# Americans in Italy



## docjr

Hello,
I am wondering if there are any Americans on here who have immigrated to Italy. I'd like to get in touch for some questions. Thanks.
John


----------



## Bilingual For Fun

A tip, look around for blogs of expatriates living in Italy, there are plenty, and full of all sort of advice.

L.


----------



## stefanaccio

I have a house in Abruzzo and will make at least a part time move there in a few years. What information do you want??


----------



## docjr

thanks for being available. I wonder how you intend to do it legally. Or will you just spend 90 days at a time there? You purchased a house without too much difficulty? What advice would you have for someone who would like to live there?

Thanks.



stefanaccio said:


> I have a house in Abruzzo and will make at least a part time move there in a few years. What information do you want?

→ **THINGS TO DO**
a - In the forum thread about Americans in Italy, what region is stefanaccio's house in?
b - Resume the forum thread about Americans in Italy, picking up after its final quoted post.
Nothing in the listing has any bearing here.

→ **SOURCE INFORMATION**
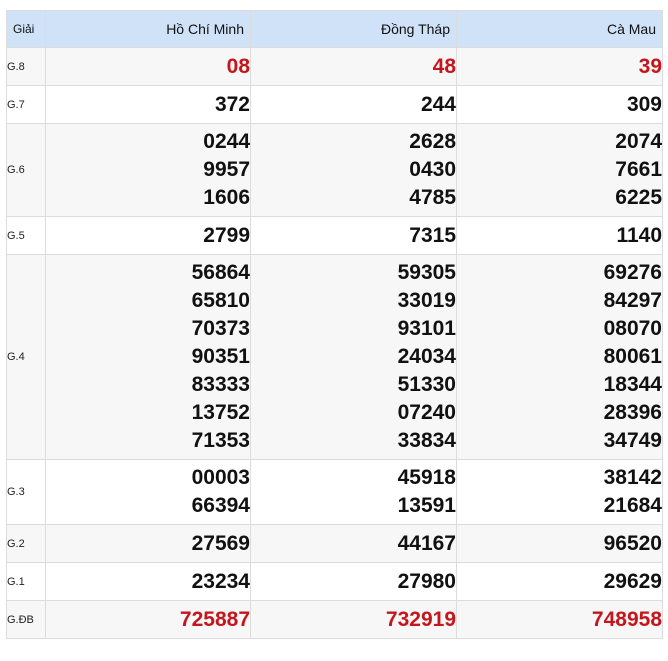 The width and height of the screenshot is (668, 661). Describe the element at coordinates (220, 356) in the screenshot. I see `result-number: 90351` at that location.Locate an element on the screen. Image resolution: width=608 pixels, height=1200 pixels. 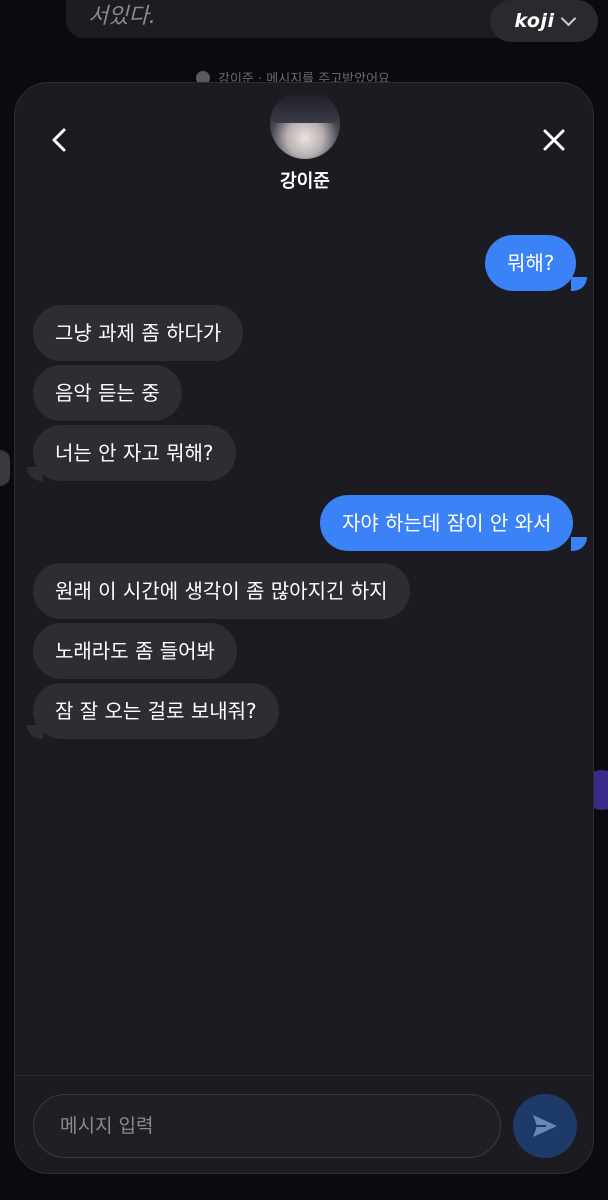
send-icon is located at coordinates (545, 1126).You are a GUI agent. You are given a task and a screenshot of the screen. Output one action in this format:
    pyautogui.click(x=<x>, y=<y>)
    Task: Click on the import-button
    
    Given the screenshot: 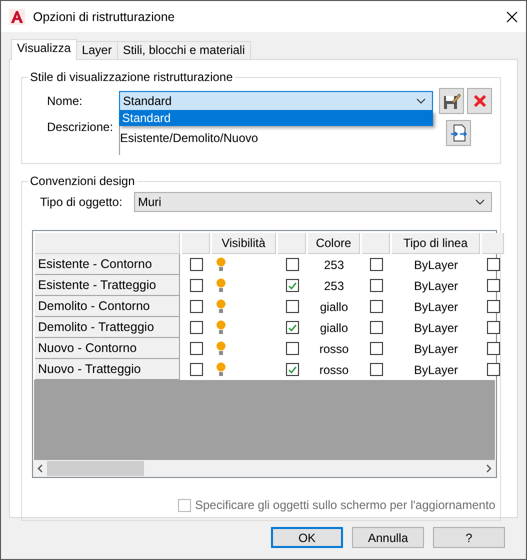 What is the action you would take?
    pyautogui.click(x=458, y=133)
     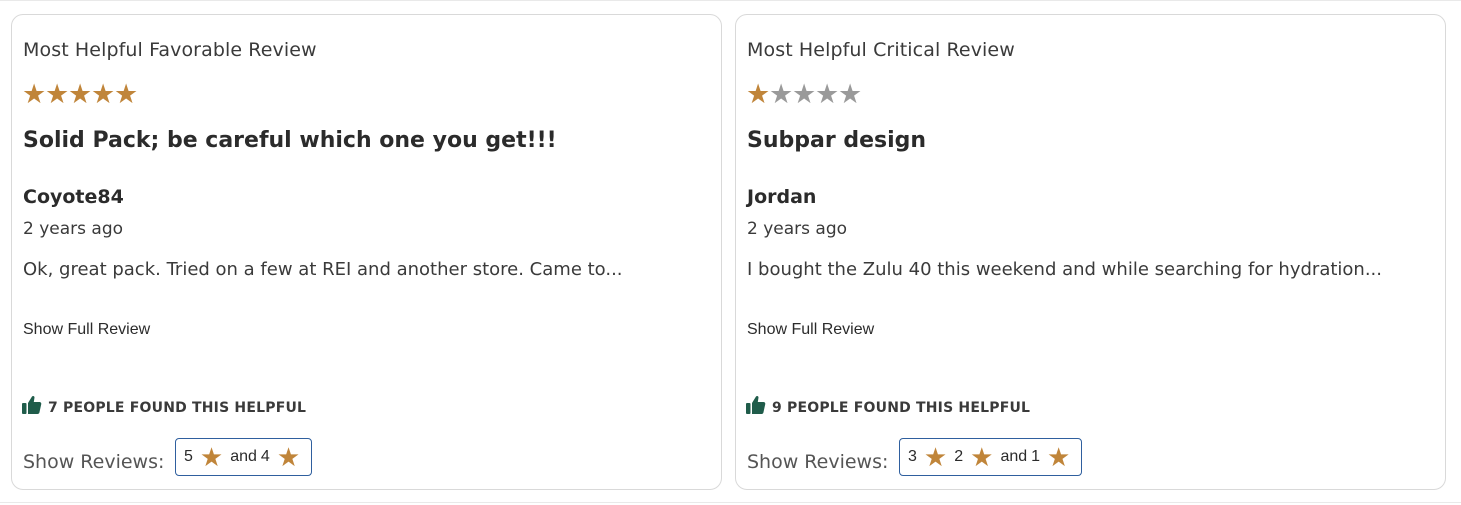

→ **ANSWERS BY ITEM NUMBER**
a - Abruzzo.

b -
----------



## stefanaccio

I am a dual citizen so I can stay more than 90 days. The other advantage of having residency in Italy (through something called A.I.R.E.) is that you pay a bit less on some of your taxes and utilities. Purchasing a house in Italy is not that big a problem. You do not need citizenship to do so and many people will take your money. Given that, my advice to a newcomer would be: 1) build/buy a place near your relative if you have any in Italy, 2) go spend a month in the area you are considering, 3) picture yourself in X (?5 ?10 years) in the future. How do you want to be spending your time? In general, the people that I have known who seem to have done the best have purchased dwellings that are habitable (although perhaps in need of some work) and not too isolated (in a village or small town).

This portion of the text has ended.